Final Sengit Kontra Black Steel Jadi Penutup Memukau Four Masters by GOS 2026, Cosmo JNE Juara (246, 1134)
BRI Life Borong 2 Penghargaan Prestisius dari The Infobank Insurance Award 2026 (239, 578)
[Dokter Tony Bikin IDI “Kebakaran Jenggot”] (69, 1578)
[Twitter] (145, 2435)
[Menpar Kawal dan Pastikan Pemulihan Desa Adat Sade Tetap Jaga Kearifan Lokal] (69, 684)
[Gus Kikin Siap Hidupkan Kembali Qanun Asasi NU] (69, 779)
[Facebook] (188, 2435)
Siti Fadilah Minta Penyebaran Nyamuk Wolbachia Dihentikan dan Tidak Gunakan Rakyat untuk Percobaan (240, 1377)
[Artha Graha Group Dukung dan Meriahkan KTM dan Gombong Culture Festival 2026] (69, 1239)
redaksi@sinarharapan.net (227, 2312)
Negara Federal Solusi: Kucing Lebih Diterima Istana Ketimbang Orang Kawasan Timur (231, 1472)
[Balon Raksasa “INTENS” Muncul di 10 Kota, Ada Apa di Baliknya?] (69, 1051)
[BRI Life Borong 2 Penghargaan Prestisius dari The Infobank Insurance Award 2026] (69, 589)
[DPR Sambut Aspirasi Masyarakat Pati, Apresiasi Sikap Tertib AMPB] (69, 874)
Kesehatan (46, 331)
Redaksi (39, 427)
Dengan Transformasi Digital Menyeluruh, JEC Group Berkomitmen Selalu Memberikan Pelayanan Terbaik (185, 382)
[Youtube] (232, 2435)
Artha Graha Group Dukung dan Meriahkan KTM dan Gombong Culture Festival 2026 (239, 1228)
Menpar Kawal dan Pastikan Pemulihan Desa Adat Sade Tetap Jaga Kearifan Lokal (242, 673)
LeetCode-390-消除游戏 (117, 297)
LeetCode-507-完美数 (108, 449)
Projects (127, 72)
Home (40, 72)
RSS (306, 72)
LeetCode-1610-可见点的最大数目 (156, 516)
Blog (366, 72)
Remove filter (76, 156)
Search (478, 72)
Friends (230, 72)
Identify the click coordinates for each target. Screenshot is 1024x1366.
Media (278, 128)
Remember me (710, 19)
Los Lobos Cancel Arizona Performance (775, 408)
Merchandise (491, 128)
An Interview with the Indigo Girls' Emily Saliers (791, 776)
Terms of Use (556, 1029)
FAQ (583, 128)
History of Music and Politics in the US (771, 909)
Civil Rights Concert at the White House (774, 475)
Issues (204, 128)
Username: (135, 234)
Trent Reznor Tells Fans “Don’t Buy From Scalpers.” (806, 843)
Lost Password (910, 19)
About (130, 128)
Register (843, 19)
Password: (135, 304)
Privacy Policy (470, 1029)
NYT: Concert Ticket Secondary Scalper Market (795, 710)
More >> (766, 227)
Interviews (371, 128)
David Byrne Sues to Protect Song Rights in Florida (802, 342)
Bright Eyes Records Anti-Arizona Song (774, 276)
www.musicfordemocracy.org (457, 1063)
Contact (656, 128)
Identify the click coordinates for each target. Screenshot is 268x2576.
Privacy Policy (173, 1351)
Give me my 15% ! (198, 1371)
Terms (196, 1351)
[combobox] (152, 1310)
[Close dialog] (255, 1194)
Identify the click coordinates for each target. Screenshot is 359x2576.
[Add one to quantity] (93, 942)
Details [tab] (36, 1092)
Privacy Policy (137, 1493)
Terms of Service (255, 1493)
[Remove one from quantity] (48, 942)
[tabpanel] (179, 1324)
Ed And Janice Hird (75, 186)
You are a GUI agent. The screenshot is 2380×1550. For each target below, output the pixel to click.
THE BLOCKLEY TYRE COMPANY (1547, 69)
┄┄┄┄┄┄┄┄┄┄
THE TASK - Where does the string "each" appear in the records? Copy every line that holds it.

RESULT OF THE TASK -
Identify the click coordinates for each target. Screenshot is 1024x1366.
Identify the click coordinates for each target. Screenshot is 268x2576.
Identify the click coordinates for each target. Screenshot is 359x2576.
You are a GUI agent. The screenshot is 2380×1550. For each target below, output the pixel to click.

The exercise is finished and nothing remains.